VANCOUVER - A right-to-die organization can't challenge Canada's law barring assisted suicide because its plaintiffs are anonymous, a B.C. judge ruled Wednesday, but the group still hopes to intervene in a competing case scheduled to be heard in the fall.
The Farewell Foundation launched a lawsuit on behalf of four anonymous people who want help ending their lives, arguing the Criminal Code section dealing with assisted suicide violates the Charter of Rights and Freedoms.
B.C. Supreme Court Judge Lynn Smith ruled the group doesn't have standing because the plaintiffs were anonymous, but she recommended the Farewell Foundation apply to intervene in a separate case about to head to trial, said foundation spokesman Russel Ogden.
"We felt that it was important that people who are in states of serious suffering be able to attend to their personal health circumstances rather than become the standard bearers for the right-to-die movement," Ogden said in an interview.
"We will be applying to intervene (in the other case), and we will be applying to lead evidence in that."
The Farewell Foundation's failed case was the second lawsuit filed in B.C. this year challenging the constitutionality of the law banning assisted suicide.
This past spring, a B.C. woman named Lee Carter filed a lawsuit challenging the law after escorting her mother to Switzerland, where a doctor helped end her mother's life. The case also included the B.C. Civil Liberties Association and a Victoria doctor.
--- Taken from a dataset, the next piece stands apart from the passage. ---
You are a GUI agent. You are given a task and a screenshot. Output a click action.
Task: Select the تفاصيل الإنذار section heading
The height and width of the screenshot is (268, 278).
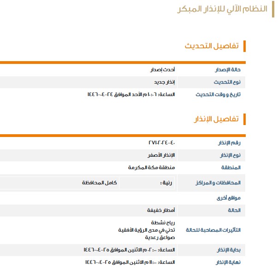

Since the lawsuit was filed, 63-year-old Gloria Taylor of West Kelowna, B.C., was also added as a plaintiff. Taylor, who has ALS — also known as Lou Gehrig's disease — convinced a judge to fast-track the case and a four-week trial is now scheduled to begin Nov. 15.
Ogden said his group is already preparing an application to intervene. He noted the Farewell Foundation's legal setback Wednesday won't stop the issue from being heard in court and encouraging a public debate about assisted suicide.
"It's moving forward, the conversation continues, the debate will continue and there's going to be a trial," said Ogden.
"There was strong support 20 years ago for Sue Rodriguez, and we are seeing again strong support for both the Farewell Foundation and the Carter case."
Rodriguez, who also had ALS, challenged the law two decades ago. The Supreme Court of Canada ruled against her in 1993, though she killed herself anyway with the help of an unidentified physician the following year.
Sheila Tucker, one of the lawyers in the case that will be heard in November, said it's too early to say whether her clients will support the Farewell Foundation's application for intervener status.
"We'll really have to wait and see what the nature of their actual application is. All we know is that they intend to apply, but not on what terms."
The two lawsuits diverged on some key issues, namely what model would be appropriate if assisted suicide is legalized.
The lawsuit filed by Carter and Taylor calls for doctor-assisted suicide, while the Farewell Foundation wants Canada to adopt the system used in Switzerland, which Ogden said allows others to aid in suicides, as well.
"We think that it should be broader and that non-physicians should be able to provide similar services," said Ogden.
"We know this works well in other jurisdictions, and we believe there's no reason to believe it could not work well here."
In the meantime, Ogden said some of his group's members aren't prepared to wait.